Goals
1 – From the Hulk review thread, list each category the reviewer rated and the star score given to it.
2 – Reproduce word for word the stretch of the Hulk review thread that begins at the words "# The incredible" and ends after the words "angles to it.".
3 – According to the Hulk review thread, what is the uncompressed audio format available on the disc?

# Start of Page excerpt

# The incredible Hulk on BluRay review



## tonyvdb (Sep 5, 2007)

[img]http://ecx.images-amazon.com/images/I/518OvA6BnhL._SL500_AA240_.jpg[/img] *The incredible Hulk on BluRay review*

Ok, Saw this movie last night. This being the 4th version including the television series, I was not sure what they were going to do with the story. To my surprise it was actually quite fresh and lots of new angles to it.

This version of the Hulk however is different as it really does not spend any time on how Bruce became who he was. There are some "flashback" scenes during the opening credits showing some brief images but thats really all and the movie just dives in so to speak.
I did like this version better than the 2003 version as its animation and visual effects were allot better and the moments where Bruce changed into the Hulk was more realistic and detailed. I found it interesting to see how even the Hulk interacted with its surrounding far better than in previous films. There is even a little surprise during the movie when Bruce walks up to the security guard at the University I will not spoil it for you but keep a look out for it.



Video quality; :4stars:
Given that the movie I bought was on Blu Ray I now have an expectation that the quality will be better than regular DVD and this movie was no exception everything was sharp and clear with lots of well lit scenes and the colors were deep and rich.
This movie has a darker side to it and about 45% of it is filmed in either dark indoor rooms or at night so this makes the lighting even more crucial and was done well keeping the shadows at bay while still visually clear. Outdoor daytime scenes were very nice with HD and showed what Blu can offer. 

Audio; :4.5stars:
DTS MA 5.1 is the uncompressed format available and did not disappoint. There are several scenes that not only gave my PB13 Ultra a real workout but at one point I even had it hit its maximum excursion :hsd: and I was not even running more then reference level.
The surrounds are used well but not as much as I thought they could have however they did at times and made the entire movie experience very enjoyable. 

Over all enjoyment; :4.5stars:
This movie has some holes in the plot that were even obvious to our 15 year old daughter and some of the animation seemed rushed and thus was not as realistic as it could have been but the transformation into and out of the Hulk was very good. The story based on a comic is fun and of course theirs the cheesy love story embedded into it that was a bit silly. 
Overall a fun movie and worth even the ridiculous price they still make us pay for Blu Ray DVDs.
Give it a look as it wont disappoint given the lousy movies that have graced the big screen this past spring/summer.





.


----------



## tonyvdb (Sep 5, 2007)

Review updated above.


----------



## Sonnie (Apr 11, 2006)

I just can't wait... :jump:


----------



## Richard W. Haines (Jul 9, 2007)

# End of Page excerpt
# Start of Provided material

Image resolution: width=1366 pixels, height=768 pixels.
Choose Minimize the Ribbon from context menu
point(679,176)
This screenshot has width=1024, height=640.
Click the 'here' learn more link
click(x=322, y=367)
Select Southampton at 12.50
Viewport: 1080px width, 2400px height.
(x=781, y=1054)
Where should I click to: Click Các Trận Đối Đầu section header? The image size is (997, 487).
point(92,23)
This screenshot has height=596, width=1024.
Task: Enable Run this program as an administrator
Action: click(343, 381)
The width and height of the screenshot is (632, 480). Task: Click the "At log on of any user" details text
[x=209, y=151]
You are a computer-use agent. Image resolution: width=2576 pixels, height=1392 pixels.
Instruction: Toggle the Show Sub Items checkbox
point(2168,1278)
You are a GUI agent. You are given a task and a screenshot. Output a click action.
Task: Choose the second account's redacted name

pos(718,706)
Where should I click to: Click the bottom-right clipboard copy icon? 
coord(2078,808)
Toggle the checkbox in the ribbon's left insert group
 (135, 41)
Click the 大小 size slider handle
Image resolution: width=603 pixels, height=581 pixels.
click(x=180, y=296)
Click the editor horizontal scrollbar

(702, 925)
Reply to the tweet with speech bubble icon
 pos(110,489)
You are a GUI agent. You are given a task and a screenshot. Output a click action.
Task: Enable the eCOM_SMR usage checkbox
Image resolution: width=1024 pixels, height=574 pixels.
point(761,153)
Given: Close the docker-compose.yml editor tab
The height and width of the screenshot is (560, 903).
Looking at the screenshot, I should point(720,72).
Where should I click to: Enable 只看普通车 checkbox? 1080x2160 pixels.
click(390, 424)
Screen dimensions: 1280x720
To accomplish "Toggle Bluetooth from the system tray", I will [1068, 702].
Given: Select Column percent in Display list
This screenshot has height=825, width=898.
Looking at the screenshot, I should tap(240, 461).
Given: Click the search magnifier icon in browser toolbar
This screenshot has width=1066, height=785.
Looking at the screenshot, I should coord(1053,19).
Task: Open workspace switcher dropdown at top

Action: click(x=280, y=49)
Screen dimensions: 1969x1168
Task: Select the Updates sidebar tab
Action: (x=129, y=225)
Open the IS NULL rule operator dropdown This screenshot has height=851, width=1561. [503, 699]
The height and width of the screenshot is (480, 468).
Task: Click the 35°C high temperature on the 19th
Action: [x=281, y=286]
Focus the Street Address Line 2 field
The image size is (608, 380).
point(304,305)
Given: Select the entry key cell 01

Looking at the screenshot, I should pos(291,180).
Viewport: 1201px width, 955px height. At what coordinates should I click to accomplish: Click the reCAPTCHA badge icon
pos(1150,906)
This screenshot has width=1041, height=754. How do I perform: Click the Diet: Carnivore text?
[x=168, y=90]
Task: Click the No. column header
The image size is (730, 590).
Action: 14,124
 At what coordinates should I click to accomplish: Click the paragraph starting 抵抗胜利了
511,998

# End of Provided material

Answers to the exercises
1 –
Video quality: 4 stars
Audio: 4.5 stars
Over all enjoyment: 4.5 stars

2 –
# The incredible Hulk on BluRay review



## tonyvdb (Sep 5, 2007)

[img]http://ecx.images-amazon.com/images/I/518OvA6BnhL._SL500_AA240_.jpg[/img] *The incredible Hulk on BluRay review*

Ok, Saw this movie last night. This being the 4th version including the television series, I was not sure what they were going to do with the story. To my surprise it was actually quite fresh and lots of new angles to it.

3 – DTS MA 5.1